Our respected Prof. Araki was awarded the title of Honorary Member of IEICE for his remarkable contributions to the development of the electronics, information and communication field and to the invigoration of Japanese industrial and economic development through his activities in engineering societies.
The following is a brief introduction of Prof. Araki and his contributions.
Dr. Araki graduated from the Department of Electrical Engineering, Faculty of Engineering, Saitama University in March 1971, completed his doctoral course in electronic physics engineering at Tokyo Institute of Technology in March 1978, and thereupon became an assistant in the Graduate School of Science and Engineering of the same university. He became an associate professor with the Department of Electronics Engineering, Faculty of Engineering, Saitama University in April 1985, and a professor in the Department of Information Engineering, School of Engineering, Tokyo Institute of Technology in April 1995. When the university shifted its emphasis to its graduate school, he became a professor in the Graduate School of Engineering. Although he retired from the university in March 2014, he still devotes himself to development of the electronics, information and communication field as a professor emeritus of the same university.
He has played a central role in the development of science by leading trailblazing research related to wireless communication systems, including electromagnetic wave engineering, antenna and microwave circuits, error correcting codes, cryptographic theory, MIMO transmission theory and radio propagation modeling. His major achievements are summarized below.
(1) Contributions to electromagnetic circuit design: As part of his doctoral research, Dr. Araki developed a wideband isolator covering more than one octave, using a simple structure of shunting one end of a strip line on a ferrite substrate. He was the first to propose a figure of merit for circulators and directional couplers based on the concept of circuit invariant. Later, as a postdoctoral research fellow at Texas State University, he studied circular patch antennas and their multi-layer structure, and he derived a mathematically simple solution to their complex resonance frequency and far field directivity by adapting the Hankel transform.

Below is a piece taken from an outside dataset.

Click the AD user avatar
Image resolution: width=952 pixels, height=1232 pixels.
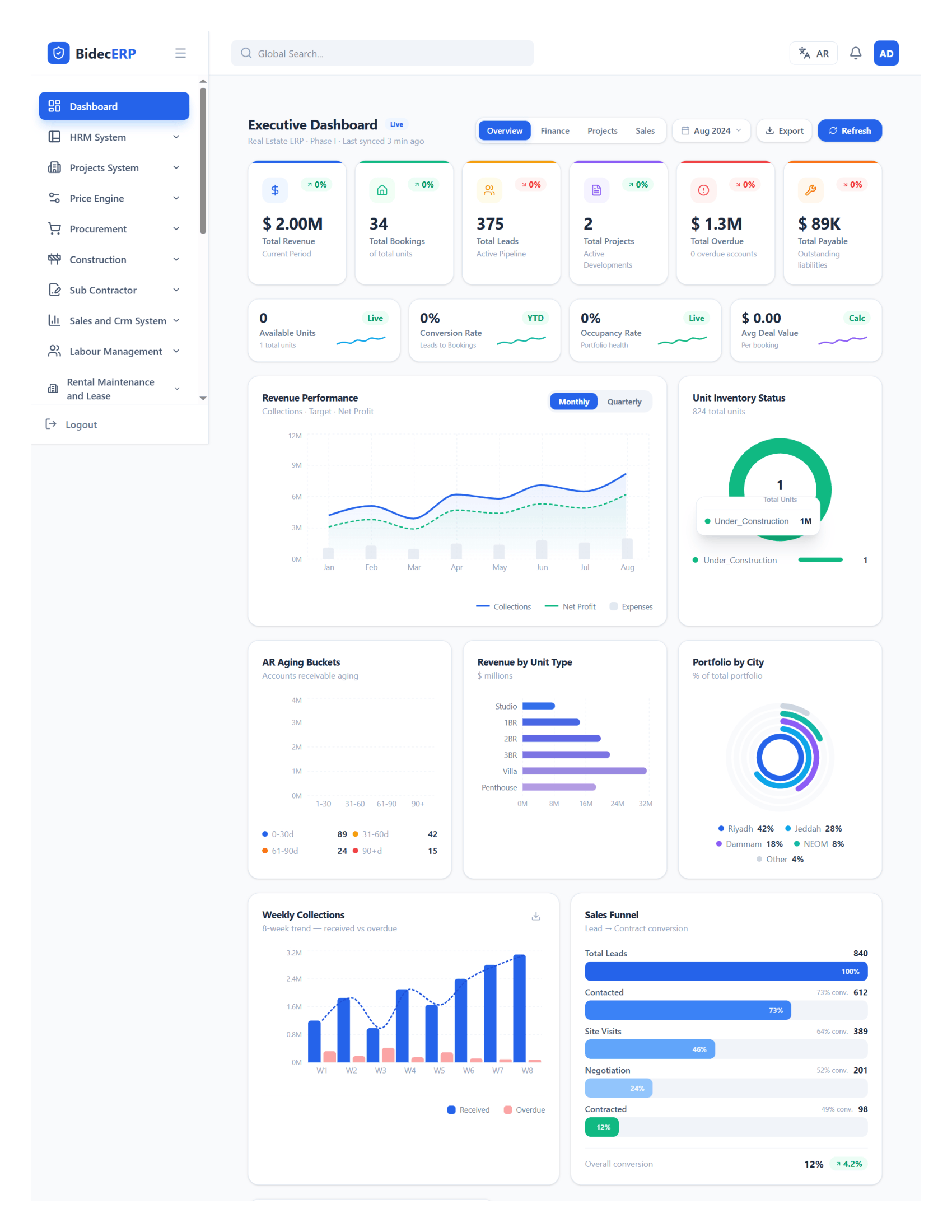[885, 54]
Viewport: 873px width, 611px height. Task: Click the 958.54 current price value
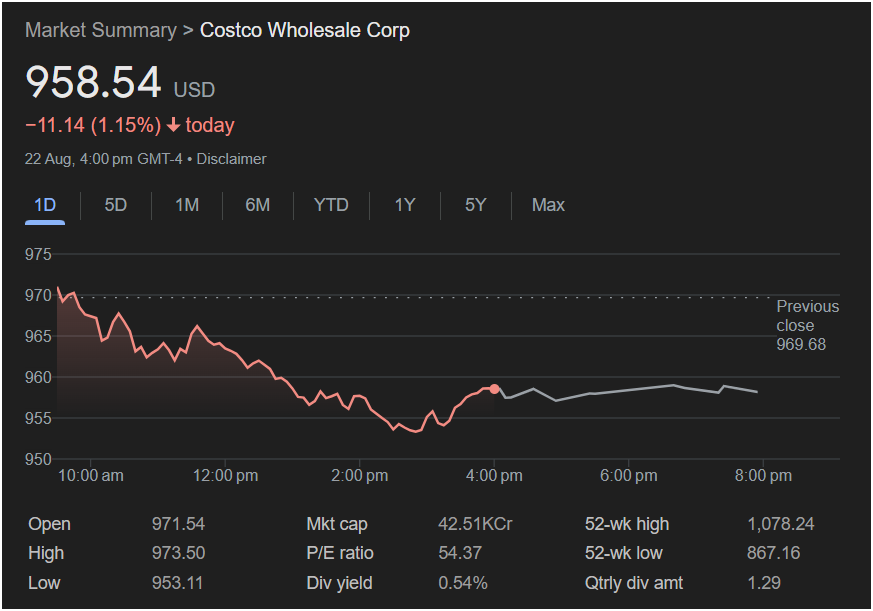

(2) Contributions to the foundation for error correcting codes and cryptographic theory: While Dr. Araki was an associate professor at Saitama University, he used the recursive structure of Euclidean algorithm to develop a high-speed decoding algorithm for block codes that contain errors and erasures. Using a mathematical tool called “Fermat-Quotient,” he and mathematician Takakazu Sato jointly developed the world’s first algorithm that can decipher, in polynomial time, a cryptograph that is based on a discrete logarithmic problem on an elliptic curve, which was regarded as the strongest type of cryptograph at that time. This would later be called the “SSSA Algorithm,” an acronym of three groups (in Japan, Russia and UK) that developed this algorithm more or less simultaneously. In addition, he proposed a new digital signature method on non-commutative quaternion algebra.
(3) Contributions to new wireless communications systems: While serving as a professor at the Tokyo Institute of Technology, Dr. Araki worked on software-defined radio, UWB wireless systems, and MIMO transmission with a view to pursuing new possibilities in wireless communication. In particular, he focused on a discrete-time system for a reconfigurable RF circuit and studied MIMO transmission technology, which can be described as a reconfiguration and orthogonalization technology for integrated circuit design and space resources. Both theoretically and empirically, this research was trailblazing.
(4) Contributions to education and society: Dr. Araki has educated excellent people through his lectures and research at the universities. Thus, he has played a central role in the national information administration policy and in the stabilization of telecommunication business by participating in many councils and study committees sponsored by the government or industry related to information communication. For example, he served as a vice chair of the R&D Committee for Radio Resource Expansion, Ministry of Internal Affairs and Communications. Within the IEICE, he has served in a number of important positions, including chair of Technical Committee on Microwave, chair of the APMC Domestic Committee, director of the Tokyo Section, president of the Electronics Society, and director of finance. His leadership in these activities contributed to the promotion of scientific activity.